Maulidur Rasul processions to celebrate Prophet Muhammad's birthday has always been with us more or less. These photographs are of those celebrations in the 1950s to 1970s. They are more disciplined, better dressed as compared to us now in the 21st century. When I was a child, I remembered chanting the zikirs or salawat all the way. Perhaps we can learn something there.
I wrote an article about the changes in the Maulidur Rasul celebrations in Brunei Times which I will upload sometime this week to this blogsite. In the meantime, Borneo Bulletin also did a much shorter article as follows.

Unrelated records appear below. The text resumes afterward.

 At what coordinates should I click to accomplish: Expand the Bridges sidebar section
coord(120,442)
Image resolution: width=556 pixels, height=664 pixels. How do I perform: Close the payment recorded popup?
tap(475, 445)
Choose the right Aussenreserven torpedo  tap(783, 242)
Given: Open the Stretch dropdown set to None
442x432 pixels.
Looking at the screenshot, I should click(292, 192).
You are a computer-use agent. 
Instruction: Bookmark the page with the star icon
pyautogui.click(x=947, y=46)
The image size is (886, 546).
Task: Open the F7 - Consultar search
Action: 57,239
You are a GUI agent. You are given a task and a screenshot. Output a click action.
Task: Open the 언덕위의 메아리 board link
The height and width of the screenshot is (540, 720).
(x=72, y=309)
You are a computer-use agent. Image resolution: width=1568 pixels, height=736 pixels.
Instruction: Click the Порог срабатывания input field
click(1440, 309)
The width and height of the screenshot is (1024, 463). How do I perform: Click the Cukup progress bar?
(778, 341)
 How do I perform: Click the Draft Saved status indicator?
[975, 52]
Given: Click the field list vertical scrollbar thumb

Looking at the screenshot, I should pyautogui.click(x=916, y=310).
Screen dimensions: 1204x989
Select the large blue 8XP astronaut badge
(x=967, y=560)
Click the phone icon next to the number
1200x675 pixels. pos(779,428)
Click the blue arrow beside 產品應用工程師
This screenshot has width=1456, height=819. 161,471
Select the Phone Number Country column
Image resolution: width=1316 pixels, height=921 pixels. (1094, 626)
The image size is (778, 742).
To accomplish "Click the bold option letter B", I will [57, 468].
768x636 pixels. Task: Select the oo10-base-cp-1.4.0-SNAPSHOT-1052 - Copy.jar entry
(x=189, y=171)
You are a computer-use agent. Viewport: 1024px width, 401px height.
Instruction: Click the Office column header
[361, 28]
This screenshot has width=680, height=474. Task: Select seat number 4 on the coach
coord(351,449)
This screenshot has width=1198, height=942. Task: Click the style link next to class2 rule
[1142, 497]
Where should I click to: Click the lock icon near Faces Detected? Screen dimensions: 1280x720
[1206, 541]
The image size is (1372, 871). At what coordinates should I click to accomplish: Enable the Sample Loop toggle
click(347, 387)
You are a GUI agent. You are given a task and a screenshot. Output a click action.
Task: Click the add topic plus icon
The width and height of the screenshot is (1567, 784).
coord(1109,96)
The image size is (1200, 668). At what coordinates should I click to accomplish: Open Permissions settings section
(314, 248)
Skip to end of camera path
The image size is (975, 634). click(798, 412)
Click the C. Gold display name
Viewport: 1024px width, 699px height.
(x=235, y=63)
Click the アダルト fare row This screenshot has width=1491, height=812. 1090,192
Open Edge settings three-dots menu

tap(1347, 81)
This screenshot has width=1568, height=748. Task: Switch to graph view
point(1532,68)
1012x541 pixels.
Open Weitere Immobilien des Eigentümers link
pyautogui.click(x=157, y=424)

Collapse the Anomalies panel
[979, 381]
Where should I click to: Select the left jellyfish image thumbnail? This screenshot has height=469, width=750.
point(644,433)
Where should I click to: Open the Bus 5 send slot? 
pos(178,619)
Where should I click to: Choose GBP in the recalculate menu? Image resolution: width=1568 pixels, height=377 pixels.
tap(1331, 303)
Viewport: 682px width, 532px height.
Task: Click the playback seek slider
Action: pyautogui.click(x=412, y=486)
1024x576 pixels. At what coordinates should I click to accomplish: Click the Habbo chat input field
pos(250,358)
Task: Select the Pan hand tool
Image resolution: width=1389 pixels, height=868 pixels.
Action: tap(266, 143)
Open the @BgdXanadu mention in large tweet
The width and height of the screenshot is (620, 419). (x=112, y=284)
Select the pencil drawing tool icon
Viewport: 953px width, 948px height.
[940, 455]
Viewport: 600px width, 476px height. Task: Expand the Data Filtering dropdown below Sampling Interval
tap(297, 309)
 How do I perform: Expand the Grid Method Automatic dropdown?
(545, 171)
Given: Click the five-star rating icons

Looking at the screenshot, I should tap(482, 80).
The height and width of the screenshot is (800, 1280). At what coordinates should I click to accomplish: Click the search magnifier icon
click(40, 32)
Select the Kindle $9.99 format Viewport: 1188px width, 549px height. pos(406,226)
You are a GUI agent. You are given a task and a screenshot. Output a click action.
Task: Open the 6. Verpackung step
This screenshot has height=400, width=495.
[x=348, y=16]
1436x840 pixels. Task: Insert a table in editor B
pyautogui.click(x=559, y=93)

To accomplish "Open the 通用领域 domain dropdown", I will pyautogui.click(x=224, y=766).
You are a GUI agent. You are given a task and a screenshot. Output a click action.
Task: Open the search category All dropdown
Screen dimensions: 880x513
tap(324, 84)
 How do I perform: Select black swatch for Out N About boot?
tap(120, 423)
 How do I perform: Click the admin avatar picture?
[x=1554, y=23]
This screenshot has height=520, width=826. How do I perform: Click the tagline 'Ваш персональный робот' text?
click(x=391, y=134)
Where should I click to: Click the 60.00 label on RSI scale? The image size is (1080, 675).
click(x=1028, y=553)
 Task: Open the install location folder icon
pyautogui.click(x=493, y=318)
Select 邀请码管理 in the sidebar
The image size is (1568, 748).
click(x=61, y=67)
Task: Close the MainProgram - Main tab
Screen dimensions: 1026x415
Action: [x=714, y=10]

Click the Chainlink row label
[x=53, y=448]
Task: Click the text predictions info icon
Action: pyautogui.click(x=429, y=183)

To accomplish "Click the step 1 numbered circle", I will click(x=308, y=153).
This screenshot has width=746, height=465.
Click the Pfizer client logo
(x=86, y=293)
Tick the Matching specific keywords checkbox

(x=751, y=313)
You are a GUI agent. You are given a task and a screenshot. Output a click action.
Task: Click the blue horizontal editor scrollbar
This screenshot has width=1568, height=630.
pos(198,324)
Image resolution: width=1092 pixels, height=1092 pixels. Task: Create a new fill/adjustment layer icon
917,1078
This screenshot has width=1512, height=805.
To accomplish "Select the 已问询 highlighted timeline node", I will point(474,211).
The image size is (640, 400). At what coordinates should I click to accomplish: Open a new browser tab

In the 60s, the Maulud Nabi (pbuh) celebration was held in the afternoon. People would stand around the 'Padang Besar' (the big field) now known as Taman Haji Sir Muda Omar Ali Saifuddien to listen to a religious sermon by the Chief Kadi of Religious Affairs Department.
As soon as the sermon ended, officers of the mosque would shout out the `Salawat three times to Prophet Muhammad (pbuh) and the procession around Bandar Brunei (now Bandar Seri Begawan) would start. The procession was led by the marching band of the Royal Brunei Police Force.
The mass procession would walk along Stoney road, Kianggeh road, the road passing St George's School and SMJA, Tasek Lama road, McArthur road, Kg Sultan Lama road, Chavlier road and back to the assembly field. Throughout the procession, men and women would sing the Salawat' to Prophet Muhammad (pbuh) and recite the `Dikir'.
The women line-up normally came after the men. The men would be wearing their traditional 'Cara Melayu' complemented with the songkok and sinjang, whereas the women would be in their scarves and traditional `Baju Kurong' dress. The colour white would normally be worn on that auspicious day.
Slogans, written in laver (Malay words written using Arabic script) or Roman alphabets, were hand-painted onto banners of white and black. These banners were normally carried by four people as the leaders of the group.
In the 60s, people who took part in the procession comprised students from schools and colleges and Kg Ayer residents. Before the date of 12 Rabiulawal came, the Dikir could be heard from mosques, suraus and prayer halls throughout the state, praising the Prophet (pbuh) for his contributions.